=== Task material ===

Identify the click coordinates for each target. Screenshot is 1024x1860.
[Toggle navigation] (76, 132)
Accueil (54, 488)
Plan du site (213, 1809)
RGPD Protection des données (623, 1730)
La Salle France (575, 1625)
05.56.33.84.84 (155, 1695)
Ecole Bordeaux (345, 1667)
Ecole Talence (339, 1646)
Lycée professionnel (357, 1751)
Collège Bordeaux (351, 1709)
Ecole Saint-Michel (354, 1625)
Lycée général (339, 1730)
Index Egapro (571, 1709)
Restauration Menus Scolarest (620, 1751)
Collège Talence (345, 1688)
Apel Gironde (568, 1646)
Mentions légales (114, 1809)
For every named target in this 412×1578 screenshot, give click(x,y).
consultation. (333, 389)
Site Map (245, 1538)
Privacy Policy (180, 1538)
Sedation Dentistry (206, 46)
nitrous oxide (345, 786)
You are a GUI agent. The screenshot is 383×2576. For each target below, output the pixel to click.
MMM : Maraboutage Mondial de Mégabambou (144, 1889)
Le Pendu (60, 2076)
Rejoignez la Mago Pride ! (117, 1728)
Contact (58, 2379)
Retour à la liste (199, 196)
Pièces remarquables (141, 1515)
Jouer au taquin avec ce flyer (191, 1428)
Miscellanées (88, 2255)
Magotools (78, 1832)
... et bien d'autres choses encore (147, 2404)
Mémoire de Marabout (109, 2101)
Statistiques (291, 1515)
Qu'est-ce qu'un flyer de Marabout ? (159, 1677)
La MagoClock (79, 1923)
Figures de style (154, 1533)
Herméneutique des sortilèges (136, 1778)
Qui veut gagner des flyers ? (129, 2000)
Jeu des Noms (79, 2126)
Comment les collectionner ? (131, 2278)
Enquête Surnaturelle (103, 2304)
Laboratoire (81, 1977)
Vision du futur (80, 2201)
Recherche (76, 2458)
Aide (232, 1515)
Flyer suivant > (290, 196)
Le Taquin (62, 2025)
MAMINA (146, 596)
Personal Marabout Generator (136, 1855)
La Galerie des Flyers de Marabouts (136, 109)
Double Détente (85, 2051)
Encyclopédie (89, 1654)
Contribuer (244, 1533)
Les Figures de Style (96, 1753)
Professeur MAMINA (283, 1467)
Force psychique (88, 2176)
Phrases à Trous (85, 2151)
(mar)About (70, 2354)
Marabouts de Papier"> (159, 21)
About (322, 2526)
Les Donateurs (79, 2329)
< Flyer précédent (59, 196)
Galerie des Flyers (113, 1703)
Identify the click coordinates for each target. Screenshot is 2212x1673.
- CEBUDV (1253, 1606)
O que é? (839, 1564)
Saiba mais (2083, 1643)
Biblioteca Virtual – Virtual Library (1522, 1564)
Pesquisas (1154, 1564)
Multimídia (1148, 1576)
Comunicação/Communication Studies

=== Exercise brief ===
Every line containing the word "click" must be copied from the material above.

=== Output ===
Identify the click coordinates for each target. Screenshot is 1024x1860.
For every named target in this 412×1578 screenshot, give click(x,y).
You are a GUI agent. The screenshot is 383×2576. For each target below, output the pixel to click.
Identify the click coordinates for each target. Screenshot is 2212x1673.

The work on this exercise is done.